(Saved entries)
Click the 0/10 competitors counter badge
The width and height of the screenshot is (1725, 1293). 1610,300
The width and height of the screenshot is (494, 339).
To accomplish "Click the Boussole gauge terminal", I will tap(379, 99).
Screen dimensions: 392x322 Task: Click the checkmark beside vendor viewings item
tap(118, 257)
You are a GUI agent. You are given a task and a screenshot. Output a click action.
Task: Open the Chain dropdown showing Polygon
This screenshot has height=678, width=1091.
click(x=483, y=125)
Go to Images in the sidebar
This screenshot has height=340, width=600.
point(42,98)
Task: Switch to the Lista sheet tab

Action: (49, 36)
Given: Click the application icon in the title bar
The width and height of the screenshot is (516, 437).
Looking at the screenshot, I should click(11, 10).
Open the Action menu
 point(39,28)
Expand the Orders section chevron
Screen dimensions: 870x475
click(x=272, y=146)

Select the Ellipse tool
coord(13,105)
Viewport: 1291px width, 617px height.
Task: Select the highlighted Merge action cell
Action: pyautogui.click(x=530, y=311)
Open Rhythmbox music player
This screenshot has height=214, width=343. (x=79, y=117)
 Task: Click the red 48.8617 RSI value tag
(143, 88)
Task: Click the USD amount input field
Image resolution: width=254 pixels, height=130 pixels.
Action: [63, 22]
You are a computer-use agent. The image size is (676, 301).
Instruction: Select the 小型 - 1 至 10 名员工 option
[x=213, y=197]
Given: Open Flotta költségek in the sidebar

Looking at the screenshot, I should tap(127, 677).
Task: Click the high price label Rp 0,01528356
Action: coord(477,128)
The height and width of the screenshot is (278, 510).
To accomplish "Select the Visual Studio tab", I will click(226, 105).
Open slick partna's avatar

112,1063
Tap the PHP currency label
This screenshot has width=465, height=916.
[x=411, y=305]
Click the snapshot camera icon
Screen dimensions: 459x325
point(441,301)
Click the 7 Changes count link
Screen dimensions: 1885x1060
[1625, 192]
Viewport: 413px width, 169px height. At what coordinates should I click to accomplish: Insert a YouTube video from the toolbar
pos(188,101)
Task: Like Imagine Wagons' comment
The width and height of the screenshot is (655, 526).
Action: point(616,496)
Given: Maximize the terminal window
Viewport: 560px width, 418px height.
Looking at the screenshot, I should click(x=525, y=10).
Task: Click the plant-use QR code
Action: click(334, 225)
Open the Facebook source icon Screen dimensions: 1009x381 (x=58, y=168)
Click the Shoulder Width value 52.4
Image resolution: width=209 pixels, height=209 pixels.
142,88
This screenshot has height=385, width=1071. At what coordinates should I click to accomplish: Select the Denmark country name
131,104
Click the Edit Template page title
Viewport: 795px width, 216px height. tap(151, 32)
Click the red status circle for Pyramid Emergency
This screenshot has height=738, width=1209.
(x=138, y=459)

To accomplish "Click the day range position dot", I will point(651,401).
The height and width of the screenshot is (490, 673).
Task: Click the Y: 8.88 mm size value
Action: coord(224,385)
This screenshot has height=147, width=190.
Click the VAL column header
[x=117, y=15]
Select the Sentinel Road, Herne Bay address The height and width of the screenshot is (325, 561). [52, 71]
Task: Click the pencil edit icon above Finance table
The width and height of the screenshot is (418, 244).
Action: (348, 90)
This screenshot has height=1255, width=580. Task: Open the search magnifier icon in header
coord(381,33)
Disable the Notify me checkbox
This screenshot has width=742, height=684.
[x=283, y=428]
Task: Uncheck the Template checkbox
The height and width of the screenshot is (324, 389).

_EXERCISE PROMPT:_
Each line of the entries above that includes "checkbox" counts once; state how many such lines there are, with the number as the only answer.

_RESULT OF THE EXERCISE:_
2